Speaking of aerodynamics, Lotus make much of the downforce:

” Intelligent engineering means it is the only car in its class to generate significant downforce, generating outstanding performance and exceptional grip at all speeds.”

Well, I’m sceptical, and not just because no figures have been supplied, and I’m always wary of carmarker claims without facts. But also – at road speeds of 100km/h and under, you’re simply not going to generate meaningful levels of downforce, especially as the car has no wing to help. And even on a racetrack with a car that already weighs at least 1400kg…struggling to see how much useful downforce will be generated. Also, the more downforce you have, the more drag you generate which blunts top speed. So I treat these aerodynamic claims with scepticism until I see some figures to back up the statements.

The specs, so far, include 0-100km/h of 4.5 seconds or less and top speed 290km/h / 180mph. These would be for the highest performance version, and they’re not market-leading, but frankly they don’t need to be. That’s plenty of performance right there, and I’m much more concerned about the driving experience. And the Emira isn’t a huge car; dimensions are length 4,412mm; width 1,895mm (mirrors folded); height 1,225mm; wheelbase 2,575mm.

Now the weight, at 1400kg plus, can be viewed two ways. It’s hugely more than the last Elises, which are around 930kg, and the more comparable Evora is around 1350kg. So relative to those cars, it’s heavy. But that’s not really a fair comparison, because cars have become heavier as safety improves and we expect features such as air-conditioning, power steering (which is hydraulic on the Emira), power windows and much more. Perhaps a fairer comparison is the Porsche Cayman…and that’s around 1350kg. So, I think it is fair to say this Lotus isn’t as light as it could perhaps be, which is a great shame – 1200kg would have been impressive, but I just don’t think Lotus had the $ to get there. Maybe Gordon Murray should have been asked to consult and bring a bit of T.50 thinking. That said, the Emira is still lighter than the likes of the Jaguar F-TYPE, and should handle better thanks to more centralised weight. Also, the 50/50 weight distribution being perfect is a marketing myth, please ignore it. I’ll explain why another time.

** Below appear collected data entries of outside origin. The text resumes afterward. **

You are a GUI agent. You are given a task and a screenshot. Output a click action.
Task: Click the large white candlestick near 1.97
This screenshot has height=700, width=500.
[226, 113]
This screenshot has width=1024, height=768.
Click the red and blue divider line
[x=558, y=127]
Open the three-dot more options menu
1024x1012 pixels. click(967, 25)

Also interesting is the reaction of the Lotus faithful, which is pretty normal for fans of any much-loved marque which does anything different – they hate it. Too big, too heavy, too whatever, not enough whatever else. But the fact is, that’s the best Lotus can do with what they’ve got, and if that’s the car they need to survive, that’s the car they will build. Same way the much-hated Cayenne saved Porsche. Think of the alternative; no Lotus at all, because there’s simply not enough sales volume in the current range, something die-hard fans always struggle to comprehend. I guess it didn’t help that Lotus said the Emira ‘replaces’ the Elise and Exige…it clearly doesn’t. And, let’s wait till we drive it or even see proper specs, hey? If there’s one thing I’ve learned from the last two decades of test driving it’s wait till you get behind the wheel.

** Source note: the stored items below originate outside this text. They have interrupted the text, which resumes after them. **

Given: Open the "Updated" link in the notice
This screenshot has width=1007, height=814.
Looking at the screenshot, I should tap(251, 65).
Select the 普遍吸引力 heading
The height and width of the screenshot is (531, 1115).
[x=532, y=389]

So at any other time in the last 20 years the launch of a new mid-engined, manual, relatively affordable sportscar from a marque like Lotus would be a notable occasion. But now, this truly is the last of the breed and if you were thinking about owning a piece of history, something that will be revered and awed for decades to come in the age of purely electric semi-autonomous cars…now is the time.